### Required work
Each record is to be copied exactly as written.
[[ Source records, beginning ]]
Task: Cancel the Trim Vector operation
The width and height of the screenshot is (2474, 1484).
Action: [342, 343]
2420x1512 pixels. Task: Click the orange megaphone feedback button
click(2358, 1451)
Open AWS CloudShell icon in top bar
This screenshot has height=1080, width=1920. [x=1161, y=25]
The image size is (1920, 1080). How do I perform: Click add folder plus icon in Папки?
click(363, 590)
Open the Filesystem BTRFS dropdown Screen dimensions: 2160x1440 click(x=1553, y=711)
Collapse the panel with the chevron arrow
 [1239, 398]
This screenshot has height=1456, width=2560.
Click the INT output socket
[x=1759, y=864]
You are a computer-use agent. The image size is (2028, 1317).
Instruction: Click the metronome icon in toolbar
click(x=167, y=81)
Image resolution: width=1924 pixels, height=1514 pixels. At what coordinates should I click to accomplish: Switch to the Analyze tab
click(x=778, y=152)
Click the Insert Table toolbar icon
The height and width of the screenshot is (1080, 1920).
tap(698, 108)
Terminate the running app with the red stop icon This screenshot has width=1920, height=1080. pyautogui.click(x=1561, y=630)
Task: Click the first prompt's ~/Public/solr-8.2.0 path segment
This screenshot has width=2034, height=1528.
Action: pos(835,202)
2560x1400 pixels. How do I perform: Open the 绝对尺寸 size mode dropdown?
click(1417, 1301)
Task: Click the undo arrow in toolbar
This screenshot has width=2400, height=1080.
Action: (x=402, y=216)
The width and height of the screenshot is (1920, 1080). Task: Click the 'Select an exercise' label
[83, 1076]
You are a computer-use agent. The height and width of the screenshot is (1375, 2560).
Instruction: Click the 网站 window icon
[[ Source records, end ]]
### Task output
Task: Cancel the Trim Vector operation
The width and height of the screenshot is (2474, 1484).
Action: [342, 343]
2420x1512 pixels. Task: Click the orange megaphone feedback button
click(2358, 1451)
Open AWS CloudShell icon in top bar
This screenshot has height=1080, width=1920. [x=1161, y=25]
The image size is (1920, 1080). How do I perform: Click add folder plus icon in Папки?
click(363, 590)
Open the Filesystem BTRFS dropdown Screen dimensions: 2160x1440 click(x=1553, y=711)
Collapse the panel with the chevron arrow
 [1239, 398]
This screenshot has height=1456, width=2560.
Click the INT output socket
[x=1759, y=864]
You are a computer-use agent. The image size is (2028, 1317).
Instruction: Click the metronome icon in toolbar
click(x=167, y=81)
Image resolution: width=1924 pixels, height=1514 pixels. At what coordinates should I click to accomplish: Switch to the Analyze tab
click(x=778, y=152)
Click the Insert Table toolbar icon
The height and width of the screenshot is (1080, 1920).
tap(698, 108)
Terminate the running app with the red stop icon This screenshot has width=1920, height=1080. pyautogui.click(x=1561, y=630)
Task: Click the first prompt's ~/Public/solr-8.2.0 path segment
This screenshot has width=2034, height=1528.
Action: pos(835,202)
2560x1400 pixels. How do I perform: Open the 绝对尺寸 size mode dropdown?
click(1417, 1301)
Task: Click the undo arrow in toolbar
This screenshot has width=2400, height=1080.
Action: (x=402, y=216)
The width and height of the screenshot is (1920, 1080). Task: Click the 'Select an exercise' label
[83, 1076]
You are a computer-use agent. The height and width of the screenshot is (1375, 2560).
Instruction: Click the 网站 window icon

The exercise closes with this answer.